Notes on this Blog

Update: September 2010; Overall ratings of recitals are now to be stated as being out of 10, rather than 5. This increases the relative objectivity of the respective ratings between recitals.

This blog started in July 2010, as an e-resource with two main goals:
  1. To review, impartially, organ recitals that I attend in the UK, so that potential and actual members of the audience, and the performer alike, can read what I hope is a fair, balanced and unbiased account of events.
  2. To allow people who missed a recital they may have wished to attend to see what it was like, and what they missed (or didn't miss).

I am independent, and am not in any way affiliated (or at all directly or indirectly associated) with any bodies or venues named on this blog. I review all performances in the same way, so as to achieve and maintain my stated goals.

From now on, under 'Attendance' I will just report a rough number, rather than commenting on whether it is 'good', 'poor', 'excellent' etc. This is because attendance figures can be impacted by so many empirical variables (such as time, place, weather, a bus braking down, a blues concert down the road etc.) that it is not really accurate or meaningful, nor is it fair on the recitalist, to comment on numbers in this way.

I remain anonymous here, as to not do so impacts the impartiality of my postings.

I hope that people are reading these (what I hope come across as objective and fair) reviews with interest.

The Blogger

Monday, 13 September 2010

York Minster: Saturday 4th September 2010, Simon Nieminski

York Minster
Saturday 4th September 2010
Simon Nieminski: Organist, St Mary's Metropolitan Cathedral, Edinburgh

The Programme
  • Fanfare for St John's. Philip Moore (b.1943)
  • Polonaise in A, Op.40 No.1. Trans. W.T. Best. Fryderyk Chopin (1810-1849)
  • Mr Bach's Bottle Bank. Giles Swayne (b.1946)
  • Nocturne in E flat, Op.9 No.2. Trans. William Faulkes. Fryderyk Chopin (1810-1849)
  • Scherzetto and Fugue on the name FRANCIS JACKSON, Op.15. John Scott Whiteley (b.1950)
  • Suite: Scenes on the Wye. Frederick Wood (1880-1963)
    iii: Tintern
    iv: Symonds Yat
  • Improvisation on a Chant of John Goss. Francis Jackson (b.1917)
  • Symphonic Fantasia and Fugue, Op.57 'The Inferno'. Max Reger (1873-1916)

Time: 19:00
Price: £8 (Season ticket available for £50, reducing the series per recital cost to £6.25)
Attendance: Around 250
Rating: 8/10

This organ recital, by a former York Minster organ scholar, was one of the most energetic and 'fun' performances I have experienced at the Minster. The first thing to say about this is do not be fooled by the programme, or more specifically the volume of it. The pieces that came before the big work, the Reger 'Inferno' that concluded, were mostly relatively short, at well below 10 minutes each. What was particularly nice to see was the Chopin bi-centenary marked with two piano transcriptions for organ being played, and most notably the popular Polonaise in A. These transcriptions worked wonderfully on the organ, and this perhaps highlights the wealth of extra repertoire that can be (and is being) garnered for all kinds of instruments with mature and effective transcription, but particularly between such as keyboard instruments.

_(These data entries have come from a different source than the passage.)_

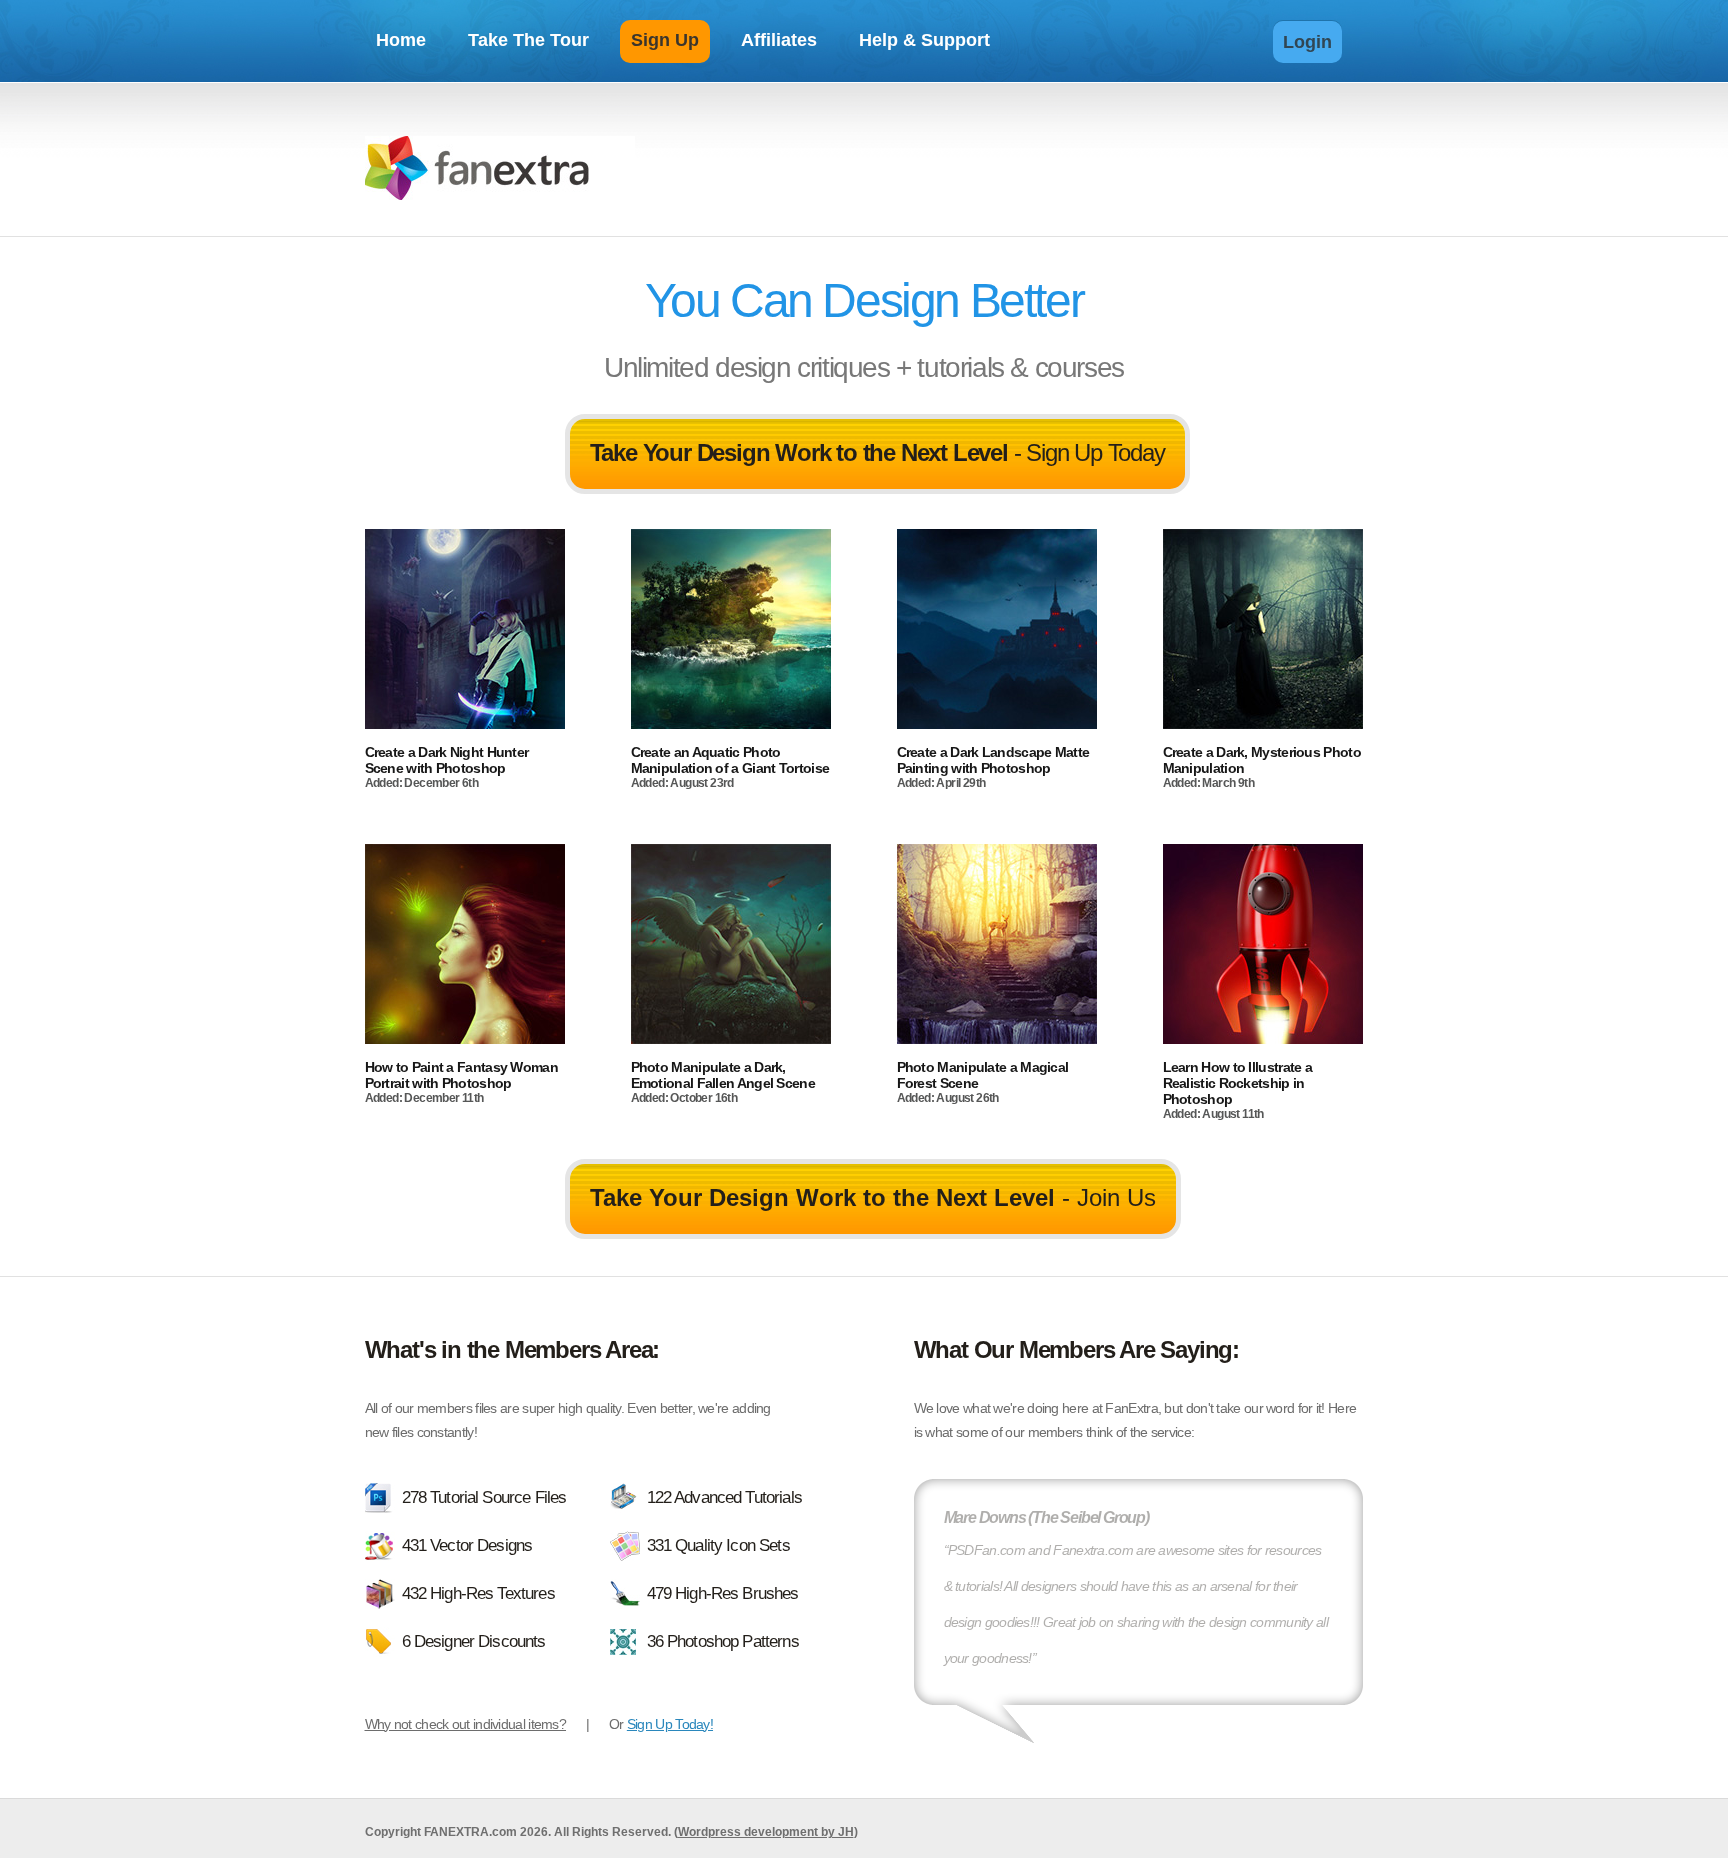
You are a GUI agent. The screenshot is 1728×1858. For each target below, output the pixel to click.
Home (401, 40)
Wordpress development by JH (766, 1832)
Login (1307, 42)
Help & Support (924, 40)
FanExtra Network (500, 171)
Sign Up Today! (670, 1724)
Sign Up (665, 40)
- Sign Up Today (877, 452)
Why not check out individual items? (466, 1724)
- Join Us (873, 1197)
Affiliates (779, 40)
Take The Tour (528, 40)
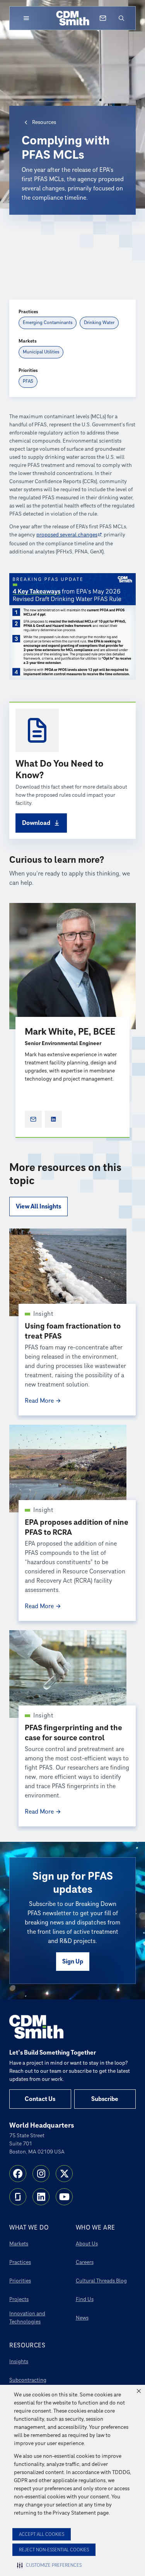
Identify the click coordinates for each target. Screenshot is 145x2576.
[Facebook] (17, 2173)
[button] (138, 2391)
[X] (64, 2173)
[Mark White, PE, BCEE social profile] (53, 1119)
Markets (18, 2243)
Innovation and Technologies (27, 2317)
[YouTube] (64, 2196)
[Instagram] (40, 2173)
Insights (18, 2361)
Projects (19, 2299)
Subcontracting (27, 2380)
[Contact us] (103, 18)
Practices (20, 2262)
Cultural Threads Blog (101, 2280)
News (82, 2317)
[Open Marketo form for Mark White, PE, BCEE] (33, 1119)
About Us (87, 2243)
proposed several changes (66, 534)
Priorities (20, 2280)
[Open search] (121, 18)
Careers (85, 2262)
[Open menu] (26, 18)
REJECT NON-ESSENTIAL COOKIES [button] (54, 2550)
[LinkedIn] (40, 2196)
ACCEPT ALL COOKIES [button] (41, 2534)
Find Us (85, 2299)
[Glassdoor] (17, 2196)
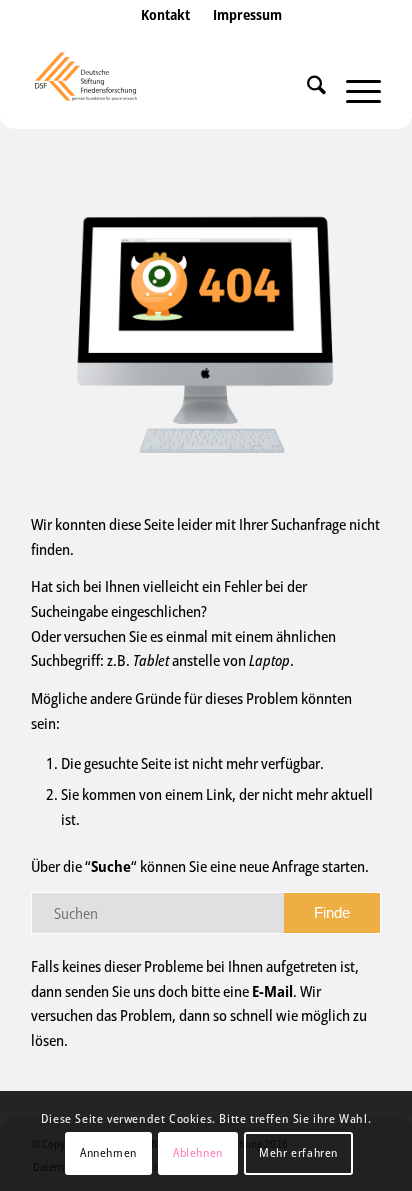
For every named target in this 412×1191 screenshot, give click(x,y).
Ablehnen (198, 1152)
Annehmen (108, 1152)
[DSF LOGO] (171, 89)
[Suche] (306, 89)
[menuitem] (165, 35)
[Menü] (353, 89)
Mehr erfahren (298, 1152)
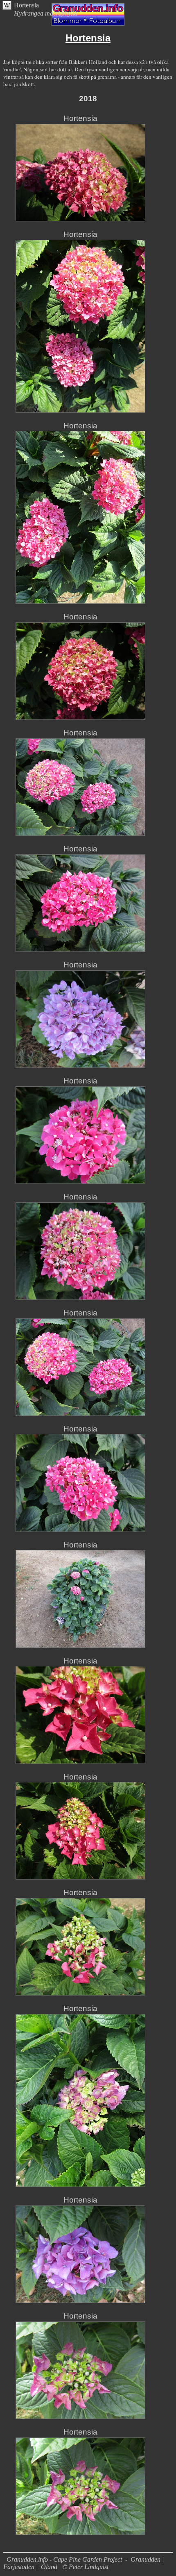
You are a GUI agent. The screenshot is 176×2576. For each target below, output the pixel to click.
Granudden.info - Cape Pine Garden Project (65, 2559)
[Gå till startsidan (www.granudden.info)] (88, 23)
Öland (49, 2566)
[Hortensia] (80, 219)
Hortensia (26, 5)
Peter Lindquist (88, 2566)
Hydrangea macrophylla (45, 13)
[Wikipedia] (6, 7)
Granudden (145, 2559)
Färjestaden (18, 2566)
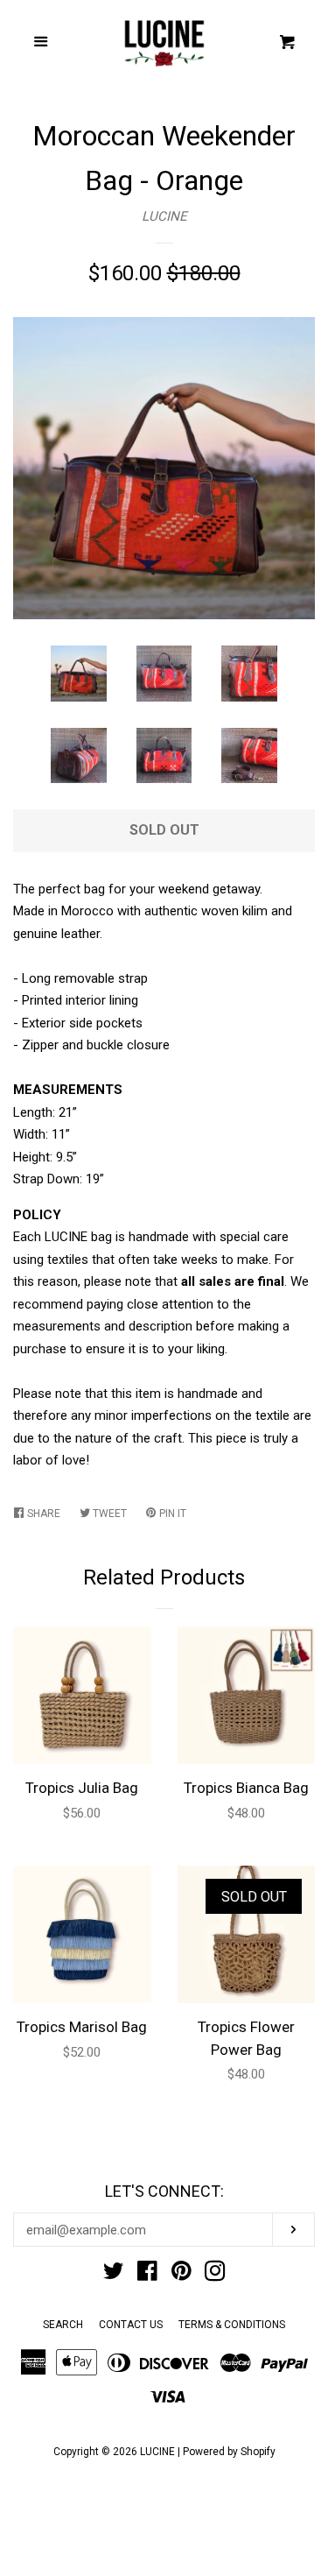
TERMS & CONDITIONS (231, 2324)
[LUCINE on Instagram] (215, 2275)
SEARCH (63, 2324)
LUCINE (164, 216)
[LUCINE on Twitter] (113, 2275)
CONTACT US (131, 2324)
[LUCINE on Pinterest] (181, 2275)
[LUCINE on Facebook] (147, 2275)
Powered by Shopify (229, 2451)
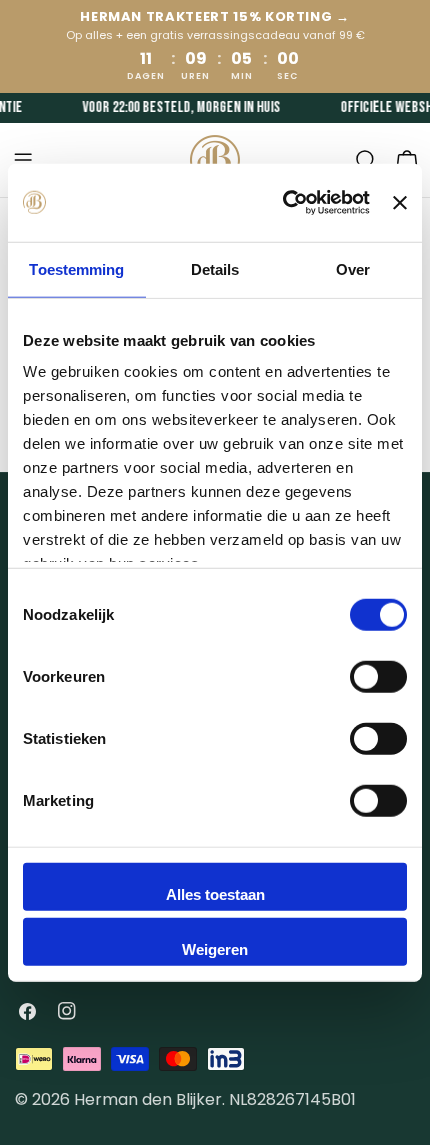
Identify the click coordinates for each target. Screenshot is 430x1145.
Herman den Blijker (148, 1099)
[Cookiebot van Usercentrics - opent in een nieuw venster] (283, 203)
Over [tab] (353, 268)
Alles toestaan (215, 893)
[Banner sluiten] (400, 202)
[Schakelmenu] (23, 160)
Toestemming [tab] (76, 268)
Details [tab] (215, 268)
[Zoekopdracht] (366, 160)
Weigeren (215, 949)
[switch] (378, 676)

Another thing to note from this recital was the presence of compositions by no less than three Minster organists. The contributions of Francis Jackson, Philip Moore and John Scott Whiteley were all appreciably noted by people in the audience, and indeed by myself. The most recent work of these, by John Scott Whiteley, was written to mark Dr Jacksons 90th birthday. It started off intriguingly on flutes, and built up to the most splendid conclusion.

The piece named 'Mr Bach's Bottle Bank' by Giles Swayne had a very cheeky feel to it indeed, with a rather surprising ending. Not performed as a work very often, it was clearly to the taste of the performer. Performed even less often however is the Max Reger 'Inferno', which was brimming with all kinds of musical colour and indeed enticed and ultimately professed an enormous forcefulness from the organ and the performer alike. There are few words to describe a work of this scale, other than to say that it is probably one of the most immense pieces of music ever written down. The mighty concluding passage left myself at least yearning for more. This was a marvellous opportunity to hear what is a much underperformed, but obviously very difficult, work.